Again, I digress. Our needs…
I’m really not very helpful in the way of what our needs are. Because of that fog I mentioned above, I really don’t know what our needs are. When something comes up, I might think, “Oh, I could get help with this.” But then the fog sets in and I don’t even know how to make it happen. Even something as simple as a text to our care coordinator can feel like a monumental task. It is the way of suffering. My friend, Zoe, came the night we heard the news. She sat on my couch with me and we grieved together. Twenty years of friendship. She is scared with me. As I talked about the overwhelmingness of it all, she asked questions, “What overwhelms you? How can we take this off your plate?” She enters into the grief, and because she does, her pragmatism is a gift not a burden. In fact, she took a burden off me that night, showed up the next week and spent hours shopping for me and dicing up onions and peppers so they’d be easy for me to access and cut the prep-work out of meals for me.
I have a friend from church who is helping coordinate care for us. During my remission, we’ve not needed as much, but we know our needs will increase as we ramp up this battle again. She and I will be in touch. She will communicate needs. (Please let me know if you want to be on “the list” and I’ll let her know.)
We. are. rich.
In the midst of this, we are still happy. Not always. But we laugh a lot together. I drive a carpool of seven kids once a week after track, and I revel in those voices, their chatter and noise (although I am thankful it’s windows-down weather!). We still live life as we are able. We have sleep overs and movie nights. As I write, my boys are playing Battleship on the floor at my feet, and I’m yelling “You sunk my battleship!” as often as I can to drive them crazy. Coop follows us everywhere we go, nudging us relentlessly for love and being his goofy, furry self (and scaring me half to death with a couple seizures this week–but he’s going to be okay). Ash and I watch basketball and yell at the TV and compare our brackets (which are both pretty busted). We celebrated Bri’s birthday last week, and Bella wrapped his gift entirely in duct tape just to make daddy laugh because we all love his laugh. We do. It’s contagious.
I make lists and we do chores and pack lunches and put laundry away.
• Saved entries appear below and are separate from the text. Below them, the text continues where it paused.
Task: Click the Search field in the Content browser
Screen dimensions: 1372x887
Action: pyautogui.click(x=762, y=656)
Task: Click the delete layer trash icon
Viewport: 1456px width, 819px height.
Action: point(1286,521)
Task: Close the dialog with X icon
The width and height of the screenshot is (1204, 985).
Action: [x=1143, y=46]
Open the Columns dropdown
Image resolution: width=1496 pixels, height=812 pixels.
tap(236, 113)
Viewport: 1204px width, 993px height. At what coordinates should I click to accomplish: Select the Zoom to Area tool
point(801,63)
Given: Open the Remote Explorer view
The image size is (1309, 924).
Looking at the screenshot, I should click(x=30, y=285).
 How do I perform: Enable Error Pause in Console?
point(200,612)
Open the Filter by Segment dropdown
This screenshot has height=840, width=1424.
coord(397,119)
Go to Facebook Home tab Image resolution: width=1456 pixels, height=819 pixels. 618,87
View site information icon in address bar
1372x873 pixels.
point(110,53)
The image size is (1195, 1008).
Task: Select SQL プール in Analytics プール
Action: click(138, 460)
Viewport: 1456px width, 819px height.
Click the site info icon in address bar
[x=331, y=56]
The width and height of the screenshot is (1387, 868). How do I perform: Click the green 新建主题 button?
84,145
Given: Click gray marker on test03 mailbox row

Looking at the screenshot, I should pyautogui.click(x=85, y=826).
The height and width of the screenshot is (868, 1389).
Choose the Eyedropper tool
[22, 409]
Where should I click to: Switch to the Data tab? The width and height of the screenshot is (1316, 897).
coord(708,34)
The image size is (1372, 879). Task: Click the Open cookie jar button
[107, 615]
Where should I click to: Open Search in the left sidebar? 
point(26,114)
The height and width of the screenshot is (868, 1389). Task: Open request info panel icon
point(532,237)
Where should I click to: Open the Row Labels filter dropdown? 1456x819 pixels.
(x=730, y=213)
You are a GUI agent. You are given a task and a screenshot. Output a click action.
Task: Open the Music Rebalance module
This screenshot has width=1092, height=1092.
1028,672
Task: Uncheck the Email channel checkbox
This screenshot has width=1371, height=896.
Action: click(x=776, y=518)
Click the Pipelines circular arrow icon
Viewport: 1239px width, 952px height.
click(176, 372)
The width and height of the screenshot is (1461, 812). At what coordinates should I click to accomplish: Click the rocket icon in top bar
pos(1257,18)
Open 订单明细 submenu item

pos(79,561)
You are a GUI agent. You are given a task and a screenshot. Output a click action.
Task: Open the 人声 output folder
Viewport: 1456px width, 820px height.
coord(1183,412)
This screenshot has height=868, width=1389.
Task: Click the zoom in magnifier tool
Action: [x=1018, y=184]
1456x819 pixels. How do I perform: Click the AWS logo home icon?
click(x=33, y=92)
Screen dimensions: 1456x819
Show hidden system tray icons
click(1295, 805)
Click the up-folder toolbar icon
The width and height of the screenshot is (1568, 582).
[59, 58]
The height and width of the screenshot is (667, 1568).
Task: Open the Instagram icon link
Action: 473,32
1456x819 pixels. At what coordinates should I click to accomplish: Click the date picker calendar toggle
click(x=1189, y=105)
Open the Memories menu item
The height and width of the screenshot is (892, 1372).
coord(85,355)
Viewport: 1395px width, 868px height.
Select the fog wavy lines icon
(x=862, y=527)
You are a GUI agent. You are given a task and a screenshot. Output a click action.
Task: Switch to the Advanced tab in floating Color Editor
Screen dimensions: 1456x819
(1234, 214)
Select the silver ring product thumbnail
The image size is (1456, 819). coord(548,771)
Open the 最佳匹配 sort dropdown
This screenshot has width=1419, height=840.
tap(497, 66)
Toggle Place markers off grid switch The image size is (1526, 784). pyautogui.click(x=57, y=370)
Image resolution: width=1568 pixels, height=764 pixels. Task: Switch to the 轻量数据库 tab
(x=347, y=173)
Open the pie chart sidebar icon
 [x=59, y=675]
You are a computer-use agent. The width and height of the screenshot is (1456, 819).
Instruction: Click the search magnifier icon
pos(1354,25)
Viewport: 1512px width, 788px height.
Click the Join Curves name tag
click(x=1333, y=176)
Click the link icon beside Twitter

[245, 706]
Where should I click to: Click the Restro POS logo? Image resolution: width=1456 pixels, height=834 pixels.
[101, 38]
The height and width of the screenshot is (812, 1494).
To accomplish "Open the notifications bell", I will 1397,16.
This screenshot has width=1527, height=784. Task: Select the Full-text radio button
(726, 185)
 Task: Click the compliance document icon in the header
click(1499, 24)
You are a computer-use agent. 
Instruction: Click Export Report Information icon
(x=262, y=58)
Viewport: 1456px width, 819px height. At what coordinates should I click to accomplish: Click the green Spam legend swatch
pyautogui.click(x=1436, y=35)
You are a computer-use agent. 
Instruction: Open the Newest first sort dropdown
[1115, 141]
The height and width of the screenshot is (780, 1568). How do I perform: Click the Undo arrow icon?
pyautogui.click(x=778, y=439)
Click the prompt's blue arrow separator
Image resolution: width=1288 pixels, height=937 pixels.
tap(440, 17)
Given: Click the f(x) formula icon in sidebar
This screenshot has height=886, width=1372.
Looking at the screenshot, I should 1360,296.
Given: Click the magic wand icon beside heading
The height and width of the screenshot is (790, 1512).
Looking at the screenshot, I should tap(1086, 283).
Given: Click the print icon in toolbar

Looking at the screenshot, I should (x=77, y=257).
I love perusing pictures on Facebook and reading of all the goings-on in friends’ lives. I want to know how to pray for others. I love watching my former youth and college students… every day there is a tear. (How does a heart hold so much love for so many people?!) I really do love it. When I hit like or love or comment, I mean it. (I ignore all the other stuff, because I cannot. deal. with all the constant controversy. I just can’t.) We get together with friends even if the getting together means three of us sleeping on couches while Bri watches the end of the race (I STILL do not understand why you want to watch cars drive around a track over and over and over) and our children hang out in rooms beside us. We go to our home group and the boys go to their youth group and Bible studies. I have quiet days where I curl up with tantalizing books and read essays and listen to sermons and drink deeply of truth, knowing how I must continue to saturate in it, lest I push it away.
So. I guess that’s where we are.
Still living life.
Abiding in Jesus.
And thankful for what He’s given.
Even in the hard.
Because it’s all gift.
This we know to be true.
“I want to abide in this day, to make my home in it; I must only tear my eyes from tomorrow and look around. For there is a wholeness to this day that I do not want to miss.” (~Christie Purifoy)
(P.S. And after I read this to my family, my Bear says, “Amen!” Oh, y’all… the heartbeats of love only grow stronger.)